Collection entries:
========================================

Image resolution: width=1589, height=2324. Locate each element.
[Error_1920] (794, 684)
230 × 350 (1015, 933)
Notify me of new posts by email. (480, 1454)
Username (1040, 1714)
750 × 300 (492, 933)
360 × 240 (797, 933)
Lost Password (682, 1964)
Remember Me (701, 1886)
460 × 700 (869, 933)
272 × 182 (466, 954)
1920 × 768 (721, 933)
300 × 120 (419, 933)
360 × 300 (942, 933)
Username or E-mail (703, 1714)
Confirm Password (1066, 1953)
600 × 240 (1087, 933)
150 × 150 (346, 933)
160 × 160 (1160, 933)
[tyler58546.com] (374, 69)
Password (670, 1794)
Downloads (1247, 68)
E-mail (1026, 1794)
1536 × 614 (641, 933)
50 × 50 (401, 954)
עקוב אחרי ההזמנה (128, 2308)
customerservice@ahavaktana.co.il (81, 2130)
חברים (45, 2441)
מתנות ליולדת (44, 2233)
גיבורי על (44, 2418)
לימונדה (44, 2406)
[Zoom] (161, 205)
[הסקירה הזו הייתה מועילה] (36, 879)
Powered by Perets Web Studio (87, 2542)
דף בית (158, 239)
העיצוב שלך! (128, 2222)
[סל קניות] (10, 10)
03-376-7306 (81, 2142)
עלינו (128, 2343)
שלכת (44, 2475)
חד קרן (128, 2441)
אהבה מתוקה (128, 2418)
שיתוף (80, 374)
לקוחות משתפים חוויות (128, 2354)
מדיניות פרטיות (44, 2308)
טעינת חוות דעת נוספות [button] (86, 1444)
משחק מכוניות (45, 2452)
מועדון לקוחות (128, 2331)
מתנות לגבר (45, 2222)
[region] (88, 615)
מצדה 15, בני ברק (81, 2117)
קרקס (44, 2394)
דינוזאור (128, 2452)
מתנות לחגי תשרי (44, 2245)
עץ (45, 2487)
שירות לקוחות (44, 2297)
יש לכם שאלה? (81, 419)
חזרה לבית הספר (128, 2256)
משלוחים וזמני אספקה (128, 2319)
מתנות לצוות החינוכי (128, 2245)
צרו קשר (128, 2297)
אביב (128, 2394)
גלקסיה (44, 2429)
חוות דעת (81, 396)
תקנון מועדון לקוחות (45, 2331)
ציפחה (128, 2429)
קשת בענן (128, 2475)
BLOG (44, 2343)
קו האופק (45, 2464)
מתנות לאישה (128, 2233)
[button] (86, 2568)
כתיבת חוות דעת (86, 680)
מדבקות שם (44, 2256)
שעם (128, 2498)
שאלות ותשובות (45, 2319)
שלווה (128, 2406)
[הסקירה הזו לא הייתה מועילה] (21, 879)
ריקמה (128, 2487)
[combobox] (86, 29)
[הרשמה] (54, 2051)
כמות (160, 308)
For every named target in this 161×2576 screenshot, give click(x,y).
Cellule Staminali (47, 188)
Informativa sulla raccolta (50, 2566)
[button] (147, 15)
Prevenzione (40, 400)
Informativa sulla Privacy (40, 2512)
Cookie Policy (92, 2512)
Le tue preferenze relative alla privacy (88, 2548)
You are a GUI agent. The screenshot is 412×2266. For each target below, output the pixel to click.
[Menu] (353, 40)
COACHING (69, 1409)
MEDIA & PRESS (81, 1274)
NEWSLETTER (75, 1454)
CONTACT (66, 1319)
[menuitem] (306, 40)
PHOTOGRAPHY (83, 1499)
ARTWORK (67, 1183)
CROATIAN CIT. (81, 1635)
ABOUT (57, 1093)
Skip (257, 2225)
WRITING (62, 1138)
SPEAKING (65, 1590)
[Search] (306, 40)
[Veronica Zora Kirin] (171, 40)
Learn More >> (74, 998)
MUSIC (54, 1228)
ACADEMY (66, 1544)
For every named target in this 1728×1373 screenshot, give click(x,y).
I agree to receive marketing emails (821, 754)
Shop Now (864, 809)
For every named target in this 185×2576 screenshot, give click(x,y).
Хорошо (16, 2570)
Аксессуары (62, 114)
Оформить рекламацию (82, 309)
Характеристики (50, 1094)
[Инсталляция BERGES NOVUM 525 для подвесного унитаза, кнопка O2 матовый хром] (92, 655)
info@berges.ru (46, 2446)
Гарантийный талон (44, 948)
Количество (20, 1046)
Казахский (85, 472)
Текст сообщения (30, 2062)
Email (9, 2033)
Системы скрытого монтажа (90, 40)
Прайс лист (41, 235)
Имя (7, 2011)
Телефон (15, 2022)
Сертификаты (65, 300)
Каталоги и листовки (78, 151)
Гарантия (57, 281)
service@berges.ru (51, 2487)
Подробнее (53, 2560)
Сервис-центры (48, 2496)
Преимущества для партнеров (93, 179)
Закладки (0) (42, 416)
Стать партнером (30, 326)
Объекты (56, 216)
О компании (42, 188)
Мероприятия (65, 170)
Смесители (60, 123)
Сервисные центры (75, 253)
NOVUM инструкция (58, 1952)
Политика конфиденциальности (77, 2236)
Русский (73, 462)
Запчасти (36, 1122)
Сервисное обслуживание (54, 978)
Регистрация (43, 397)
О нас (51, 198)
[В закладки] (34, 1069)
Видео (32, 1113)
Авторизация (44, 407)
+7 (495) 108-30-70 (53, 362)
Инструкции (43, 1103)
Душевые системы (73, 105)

========================================

▶ **TASK TO COMPLETE**:
A single number is the answer: the count of lines above that include the string "target".

▶ **REPLY**:
4